Collected data entries:
+++

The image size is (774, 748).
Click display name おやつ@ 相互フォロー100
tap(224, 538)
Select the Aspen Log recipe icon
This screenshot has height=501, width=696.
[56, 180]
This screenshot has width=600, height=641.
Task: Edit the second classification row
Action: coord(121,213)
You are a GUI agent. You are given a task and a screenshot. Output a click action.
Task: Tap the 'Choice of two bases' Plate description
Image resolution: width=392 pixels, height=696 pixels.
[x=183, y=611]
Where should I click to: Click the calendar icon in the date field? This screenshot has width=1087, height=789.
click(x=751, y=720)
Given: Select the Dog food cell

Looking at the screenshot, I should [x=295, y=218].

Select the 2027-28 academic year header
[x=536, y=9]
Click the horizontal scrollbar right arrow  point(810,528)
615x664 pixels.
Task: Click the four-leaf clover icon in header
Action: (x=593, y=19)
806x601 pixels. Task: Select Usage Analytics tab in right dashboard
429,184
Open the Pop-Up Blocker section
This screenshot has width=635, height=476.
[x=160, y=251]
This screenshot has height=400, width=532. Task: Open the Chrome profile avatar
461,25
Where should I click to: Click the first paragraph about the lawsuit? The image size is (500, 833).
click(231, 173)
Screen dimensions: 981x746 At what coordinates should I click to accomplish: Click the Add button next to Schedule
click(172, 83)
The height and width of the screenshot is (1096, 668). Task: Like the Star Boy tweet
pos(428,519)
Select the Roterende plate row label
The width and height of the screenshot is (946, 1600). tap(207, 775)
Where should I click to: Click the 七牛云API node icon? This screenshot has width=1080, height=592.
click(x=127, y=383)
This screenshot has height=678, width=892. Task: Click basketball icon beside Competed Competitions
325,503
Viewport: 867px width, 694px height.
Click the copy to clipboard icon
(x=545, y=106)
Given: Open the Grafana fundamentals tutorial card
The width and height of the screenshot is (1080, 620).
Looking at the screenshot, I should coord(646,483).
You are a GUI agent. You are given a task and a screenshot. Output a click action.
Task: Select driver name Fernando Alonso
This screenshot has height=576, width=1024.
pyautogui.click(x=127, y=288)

+++

PROBLEM TO SOLVE:
This calls for repeating all of the records, character for character.

ANSWER SECTION:
The image size is (774, 748).
Click display name おやつ@ 相互フォロー100
tap(224, 538)
Select the Aspen Log recipe icon
This screenshot has height=501, width=696.
[56, 180]
This screenshot has width=600, height=641.
Task: Edit the second classification row
Action: coord(121,213)
You are a GUI agent. You are given a task and a screenshot. Output a click action.
Task: Tap the 'Choice of two bases' Plate description
Image resolution: width=392 pixels, height=696 pixels.
[x=183, y=611]
Where should I click to: Click the calendar icon in the date field? This screenshot has width=1087, height=789.
click(x=751, y=720)
Given: Select the Dog food cell

Looking at the screenshot, I should [x=295, y=218].

Select the 2027-28 academic year header
[x=536, y=9]
Click the horizontal scrollbar right arrow  point(810,528)
615x664 pixels.
Task: Click the four-leaf clover icon in header
Action: (x=593, y=19)
806x601 pixels. Task: Select Usage Analytics tab in right dashboard
429,184
Open the Pop-Up Blocker section
This screenshot has width=635, height=476.
[x=160, y=251]
This screenshot has height=400, width=532. Task: Open the Chrome profile avatar
461,25
Where should I click to: Click the first paragraph about the lawsuit? The image size is (500, 833).
click(231, 173)
Screen dimensions: 981x746 At what coordinates should I click to accomplish: Click the Add button next to Schedule
click(172, 83)
The height and width of the screenshot is (1096, 668). Task: Like the Star Boy tweet
pos(428,519)
Select the Roterende plate row label
The width and height of the screenshot is (946, 1600). tap(207, 775)
Where should I click to: Click the 七牛云API node icon? This screenshot has width=1080, height=592.
click(x=127, y=383)
This screenshot has height=678, width=892. Task: Click basketball icon beside Competed Competitions
325,503
Viewport: 867px width, 694px height.
Click the copy to clipboard icon
(x=545, y=106)
Given: Open the Grafana fundamentals tutorial card
The width and height of the screenshot is (1080, 620).
Looking at the screenshot, I should coord(646,483).
You are a GUI agent. You are given a task and a screenshot. Output a click action.
Task: Select driver name Fernando Alonso
This screenshot has height=576, width=1024.
pyautogui.click(x=127, y=288)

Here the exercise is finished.